Required work:
Show each line of the data below in which "will" occurs.

Study material:

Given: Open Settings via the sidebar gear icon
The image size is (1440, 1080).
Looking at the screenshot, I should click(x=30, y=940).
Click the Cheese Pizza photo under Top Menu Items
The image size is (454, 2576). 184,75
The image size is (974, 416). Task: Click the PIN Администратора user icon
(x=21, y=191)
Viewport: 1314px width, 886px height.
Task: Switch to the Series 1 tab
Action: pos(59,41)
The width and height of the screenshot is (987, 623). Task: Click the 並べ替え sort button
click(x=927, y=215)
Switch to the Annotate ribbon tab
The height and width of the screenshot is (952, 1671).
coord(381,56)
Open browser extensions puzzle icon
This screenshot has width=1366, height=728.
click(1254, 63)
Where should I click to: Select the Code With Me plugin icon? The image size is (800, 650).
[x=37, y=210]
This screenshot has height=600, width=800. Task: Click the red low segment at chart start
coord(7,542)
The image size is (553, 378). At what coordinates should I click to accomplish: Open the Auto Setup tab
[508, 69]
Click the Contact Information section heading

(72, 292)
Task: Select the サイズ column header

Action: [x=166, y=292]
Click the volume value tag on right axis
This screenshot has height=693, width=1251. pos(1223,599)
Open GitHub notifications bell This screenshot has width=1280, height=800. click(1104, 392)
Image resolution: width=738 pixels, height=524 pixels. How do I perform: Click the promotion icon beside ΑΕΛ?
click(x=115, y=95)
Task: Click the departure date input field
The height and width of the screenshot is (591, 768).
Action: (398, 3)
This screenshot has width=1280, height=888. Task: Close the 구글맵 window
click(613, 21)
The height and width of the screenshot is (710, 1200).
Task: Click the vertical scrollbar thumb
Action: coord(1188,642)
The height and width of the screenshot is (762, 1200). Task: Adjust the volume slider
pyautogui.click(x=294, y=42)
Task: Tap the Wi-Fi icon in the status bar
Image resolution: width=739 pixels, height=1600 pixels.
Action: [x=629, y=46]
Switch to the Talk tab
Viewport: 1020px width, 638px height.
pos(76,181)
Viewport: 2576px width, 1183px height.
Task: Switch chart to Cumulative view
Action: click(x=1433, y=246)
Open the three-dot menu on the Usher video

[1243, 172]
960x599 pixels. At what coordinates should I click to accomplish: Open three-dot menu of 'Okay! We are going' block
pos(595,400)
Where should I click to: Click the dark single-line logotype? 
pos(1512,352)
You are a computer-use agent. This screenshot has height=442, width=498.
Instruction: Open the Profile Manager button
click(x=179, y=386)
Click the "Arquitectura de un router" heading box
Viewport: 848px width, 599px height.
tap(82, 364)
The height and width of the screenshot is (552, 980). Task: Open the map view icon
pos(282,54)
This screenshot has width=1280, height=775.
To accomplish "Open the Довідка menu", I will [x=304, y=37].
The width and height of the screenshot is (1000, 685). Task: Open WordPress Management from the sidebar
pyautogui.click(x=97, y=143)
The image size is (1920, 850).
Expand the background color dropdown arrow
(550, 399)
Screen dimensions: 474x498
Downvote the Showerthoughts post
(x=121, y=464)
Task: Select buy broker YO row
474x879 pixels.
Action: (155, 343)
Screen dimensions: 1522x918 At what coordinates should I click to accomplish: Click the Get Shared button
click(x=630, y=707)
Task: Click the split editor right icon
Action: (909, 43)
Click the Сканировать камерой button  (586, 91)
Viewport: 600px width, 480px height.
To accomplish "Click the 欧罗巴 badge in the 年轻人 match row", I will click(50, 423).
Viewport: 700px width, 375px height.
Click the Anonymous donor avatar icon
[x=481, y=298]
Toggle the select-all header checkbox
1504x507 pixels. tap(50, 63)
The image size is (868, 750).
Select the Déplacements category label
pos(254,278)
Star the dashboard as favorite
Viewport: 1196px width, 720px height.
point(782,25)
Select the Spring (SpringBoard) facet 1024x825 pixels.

Response below:
To accomplish "Open the Довідка menu", I will [x=304, y=37].
To accomplish "Click the 欧罗巴 badge in the 年轻人 match row", I will click(50, 423).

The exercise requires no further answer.